Segment Start: Records provided
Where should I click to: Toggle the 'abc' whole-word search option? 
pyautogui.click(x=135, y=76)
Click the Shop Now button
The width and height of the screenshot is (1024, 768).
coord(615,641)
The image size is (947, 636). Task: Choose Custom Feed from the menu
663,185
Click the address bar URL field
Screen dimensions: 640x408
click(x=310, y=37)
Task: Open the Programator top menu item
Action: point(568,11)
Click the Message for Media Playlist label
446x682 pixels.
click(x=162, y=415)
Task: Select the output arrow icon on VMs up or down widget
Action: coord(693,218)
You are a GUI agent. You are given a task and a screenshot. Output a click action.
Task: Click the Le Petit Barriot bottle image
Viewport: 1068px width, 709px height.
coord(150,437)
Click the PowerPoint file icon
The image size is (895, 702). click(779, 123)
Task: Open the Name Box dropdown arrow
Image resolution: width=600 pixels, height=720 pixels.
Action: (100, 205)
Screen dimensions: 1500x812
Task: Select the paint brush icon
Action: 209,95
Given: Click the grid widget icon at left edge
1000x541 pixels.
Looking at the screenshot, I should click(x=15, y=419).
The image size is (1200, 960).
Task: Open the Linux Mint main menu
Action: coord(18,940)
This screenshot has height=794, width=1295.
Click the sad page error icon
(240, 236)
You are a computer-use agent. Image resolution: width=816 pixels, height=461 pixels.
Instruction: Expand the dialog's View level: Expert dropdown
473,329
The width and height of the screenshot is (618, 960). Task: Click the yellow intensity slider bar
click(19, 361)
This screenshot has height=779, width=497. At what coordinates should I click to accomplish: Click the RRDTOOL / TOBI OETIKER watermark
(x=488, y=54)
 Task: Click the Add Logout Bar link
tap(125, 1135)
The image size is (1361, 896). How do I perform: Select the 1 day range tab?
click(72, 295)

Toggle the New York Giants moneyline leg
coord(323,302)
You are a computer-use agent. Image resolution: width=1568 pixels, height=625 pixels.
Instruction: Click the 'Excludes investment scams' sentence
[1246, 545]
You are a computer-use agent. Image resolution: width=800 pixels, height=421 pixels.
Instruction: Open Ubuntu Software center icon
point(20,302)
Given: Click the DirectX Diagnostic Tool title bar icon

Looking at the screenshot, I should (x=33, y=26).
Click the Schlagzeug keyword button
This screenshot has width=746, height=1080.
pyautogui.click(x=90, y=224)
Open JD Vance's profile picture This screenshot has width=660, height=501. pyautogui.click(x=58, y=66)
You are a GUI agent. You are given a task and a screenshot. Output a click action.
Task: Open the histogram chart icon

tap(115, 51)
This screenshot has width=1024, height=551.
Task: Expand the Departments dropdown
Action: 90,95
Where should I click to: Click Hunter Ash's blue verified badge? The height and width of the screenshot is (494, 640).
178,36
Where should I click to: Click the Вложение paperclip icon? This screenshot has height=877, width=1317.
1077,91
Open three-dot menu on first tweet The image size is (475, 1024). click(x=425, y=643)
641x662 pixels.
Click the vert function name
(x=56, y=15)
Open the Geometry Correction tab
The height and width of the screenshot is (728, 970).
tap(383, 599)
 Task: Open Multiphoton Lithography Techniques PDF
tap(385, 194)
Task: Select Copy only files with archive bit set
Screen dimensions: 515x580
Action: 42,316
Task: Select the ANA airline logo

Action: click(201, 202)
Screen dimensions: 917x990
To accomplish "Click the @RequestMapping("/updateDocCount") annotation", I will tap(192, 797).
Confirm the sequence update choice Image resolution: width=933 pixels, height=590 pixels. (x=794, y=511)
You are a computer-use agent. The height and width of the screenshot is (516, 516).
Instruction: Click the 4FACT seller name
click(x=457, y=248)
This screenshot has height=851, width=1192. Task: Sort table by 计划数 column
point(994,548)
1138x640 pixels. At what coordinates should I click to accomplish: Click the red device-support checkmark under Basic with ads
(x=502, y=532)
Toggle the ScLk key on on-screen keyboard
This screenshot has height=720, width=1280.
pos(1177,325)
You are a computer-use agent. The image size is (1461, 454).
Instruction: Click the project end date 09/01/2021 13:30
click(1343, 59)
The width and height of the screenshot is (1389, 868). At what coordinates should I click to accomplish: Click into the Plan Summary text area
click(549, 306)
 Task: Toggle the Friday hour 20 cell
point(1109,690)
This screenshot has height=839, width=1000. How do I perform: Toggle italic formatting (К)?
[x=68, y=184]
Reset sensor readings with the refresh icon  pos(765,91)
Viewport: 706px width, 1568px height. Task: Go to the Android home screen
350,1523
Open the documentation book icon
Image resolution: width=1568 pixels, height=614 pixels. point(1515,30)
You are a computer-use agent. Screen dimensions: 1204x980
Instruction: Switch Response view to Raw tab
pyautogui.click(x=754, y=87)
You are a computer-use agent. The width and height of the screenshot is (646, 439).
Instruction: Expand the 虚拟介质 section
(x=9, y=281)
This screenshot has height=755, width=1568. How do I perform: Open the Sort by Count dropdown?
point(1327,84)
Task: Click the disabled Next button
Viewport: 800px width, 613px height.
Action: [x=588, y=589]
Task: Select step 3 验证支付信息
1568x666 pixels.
Segment End: Records provided
• **Work instruction**
Output only the lines from the top of the entries through the one holding "Click the Message for Media Playlist label", copied exactly.

• **Final answer**
Where should I click to: Toggle the 'abc' whole-word search option? 
pyautogui.click(x=135, y=76)
Click the Shop Now button
The width and height of the screenshot is (1024, 768).
coord(615,641)
The image size is (947, 636). Task: Choose Custom Feed from the menu
663,185
Click the address bar URL field
Screen dimensions: 640x408
click(x=310, y=37)
Task: Open the Programator top menu item
Action: point(568,11)
Click the Message for Media Playlist label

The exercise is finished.